具体的な例を挙げると、訪問業者に対し実際は必要でない工事の契約を結んでしまった場合などですね。
相手が悪質な業者であった場合は、警察や消費生活センターなどへ相談を行うのも良いでしょう。
③長期契約
エステ、美容医療、語学教室などの継続的なサービスは、クーリングオフの対象とならなくても中途解約が可能です。
入会金を含むすでに支払ってしまった分の料金は戻らないことが多いものの、今後支払うことになるお金を守ることはできるでしょう。
④未成年者など、制限行為能力者による契約
未成年者(18歳未満)や成年被後見人といった制限行為能力者による単独の契約は、本人や法定代理人(主に親権者)によって5年間、取り消しが可能です。
ただし法定代理人の同意がある場合や未成年者が自分の立場(未成年者であること)を偽った場合、処分を許された財産(小遣い)の範囲内での契約などは、取り消しの対象となりません。
また実際に未成年者が可能な取引においては、契約の取り消しを防ぐため親権者の同意を得ていることが前提になることが多いです。
(=仮に許可なく契約を結んでも、自分の立場を偽ったことになる)
そのため実際に未成年者が契約を解除できる場面は限定的かもしれません。
⑤その他、業者が独自の返品制度を設けている場合など
ここまで挙げた状況に該当しない場合でも、お店や業者が独自の返品制度を設けていることは多いです。
ホームページや契約書を確認できるのなら、返品についての項目を確かめてみると良いでしょう。

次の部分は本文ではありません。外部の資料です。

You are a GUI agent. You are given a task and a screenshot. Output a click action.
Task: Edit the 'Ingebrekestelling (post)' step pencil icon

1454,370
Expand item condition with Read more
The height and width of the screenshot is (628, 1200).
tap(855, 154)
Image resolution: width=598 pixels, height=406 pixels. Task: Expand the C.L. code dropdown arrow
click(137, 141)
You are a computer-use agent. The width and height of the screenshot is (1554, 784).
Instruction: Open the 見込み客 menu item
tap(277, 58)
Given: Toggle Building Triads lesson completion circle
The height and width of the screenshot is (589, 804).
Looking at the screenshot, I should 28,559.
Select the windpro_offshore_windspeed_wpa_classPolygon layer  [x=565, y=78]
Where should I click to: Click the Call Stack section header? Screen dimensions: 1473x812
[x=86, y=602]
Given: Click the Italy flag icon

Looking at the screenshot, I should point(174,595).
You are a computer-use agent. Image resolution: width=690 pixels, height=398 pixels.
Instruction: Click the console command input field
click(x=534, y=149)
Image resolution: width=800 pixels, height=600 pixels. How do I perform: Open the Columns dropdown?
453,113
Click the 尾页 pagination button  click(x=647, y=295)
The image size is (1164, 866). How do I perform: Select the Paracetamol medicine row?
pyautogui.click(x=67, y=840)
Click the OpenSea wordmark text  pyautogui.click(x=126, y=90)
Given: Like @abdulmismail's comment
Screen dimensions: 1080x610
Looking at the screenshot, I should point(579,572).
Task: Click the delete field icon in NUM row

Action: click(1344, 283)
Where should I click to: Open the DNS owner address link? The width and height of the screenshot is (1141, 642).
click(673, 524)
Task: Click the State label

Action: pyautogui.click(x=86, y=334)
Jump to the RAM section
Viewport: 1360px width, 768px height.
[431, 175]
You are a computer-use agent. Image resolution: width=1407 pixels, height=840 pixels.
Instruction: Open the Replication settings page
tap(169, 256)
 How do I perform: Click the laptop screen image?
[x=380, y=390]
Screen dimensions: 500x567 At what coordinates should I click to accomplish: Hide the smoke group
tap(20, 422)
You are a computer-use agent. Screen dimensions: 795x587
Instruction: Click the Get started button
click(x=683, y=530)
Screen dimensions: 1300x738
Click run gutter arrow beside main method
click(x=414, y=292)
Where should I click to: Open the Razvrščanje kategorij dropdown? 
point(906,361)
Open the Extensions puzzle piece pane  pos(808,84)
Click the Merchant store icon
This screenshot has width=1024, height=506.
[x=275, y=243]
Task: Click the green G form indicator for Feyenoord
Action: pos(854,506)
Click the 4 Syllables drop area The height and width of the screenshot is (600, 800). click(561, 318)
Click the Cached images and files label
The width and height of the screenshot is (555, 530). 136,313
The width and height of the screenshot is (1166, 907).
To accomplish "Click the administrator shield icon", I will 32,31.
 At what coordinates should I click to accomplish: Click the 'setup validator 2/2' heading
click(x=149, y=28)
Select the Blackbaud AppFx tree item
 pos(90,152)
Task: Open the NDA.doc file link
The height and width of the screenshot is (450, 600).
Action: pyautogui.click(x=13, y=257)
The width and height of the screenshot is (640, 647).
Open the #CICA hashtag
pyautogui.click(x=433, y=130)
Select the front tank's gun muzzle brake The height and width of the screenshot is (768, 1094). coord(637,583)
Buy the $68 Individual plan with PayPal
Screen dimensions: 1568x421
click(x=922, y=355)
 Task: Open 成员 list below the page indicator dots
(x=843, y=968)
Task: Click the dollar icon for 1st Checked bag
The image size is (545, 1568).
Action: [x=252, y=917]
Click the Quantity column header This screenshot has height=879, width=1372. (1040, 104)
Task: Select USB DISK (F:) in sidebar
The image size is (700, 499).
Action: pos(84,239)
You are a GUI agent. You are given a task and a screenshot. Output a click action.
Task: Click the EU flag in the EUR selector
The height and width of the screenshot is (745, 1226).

クーリングオフの対象でない通信販売は、8日以内なら送料負担を条件に返品できる可能性あり
一般的な通信販売は、残念ながらクーリングオフの対象となりません。
ただし購入から8日以内であれば、送料を負担することを条件に返品が可能です。
この権利は「法定返品権」と呼ばれていますね。
ただし「不良品以外は返品ができません」といった返品条件が分かりやすく記載されていた場合はその限りではありませんので、法定返品権を行使できる場面は限られるかもしれません。あらかじめご承知おきください。
クーリングオフの手続き方法
ここからは、あなたがクーリングオフ制度を利用できる場合の手続き方法についてお話していきます。
①はがきで手続きを行う場合
クーリングオフは書面で手続きを行います。
電話や店頭での手続きはできませんので、ご注意ください。
あなたがクーリングオフを利用できる状況にあるのなら、はがきを使って一方的な契約の解除の申し出が可能です。
- 契約(申込み)の年月日
- 申込先の会社
- 販売担当者
- 商品名
- 契約額
- 契約を解除するという意思
- はがきを書いた日付
- あなたの住所と名前
またはがきは簡易書留など、郵便局に記録が残る方法を使ってお送りください。
これは仮に契約先が悪徳業者であった場合、はがきを「見なかったこと」にされることを防ぐためです。
②電磁的記録(インターネット)で手続きを行う場合
現在、クーリングオフの手続きは電磁的記録(インターネット)でも済ませられます。
告知する内容は、はがきを使う場合と変わりありません。
メールアドレスやホームページが分かる場合には、この方法を利用するのが良いでしょう。
★ホームページのメールフォームを利用する場合には、スクリーンショットなどを使い送信の記録を残しておきましょう。
③カード払いでもクーリングオフを利用できる?
クーリングオフ制度は、現金払い・カード払いといった支払方法にかかわらず適用されます。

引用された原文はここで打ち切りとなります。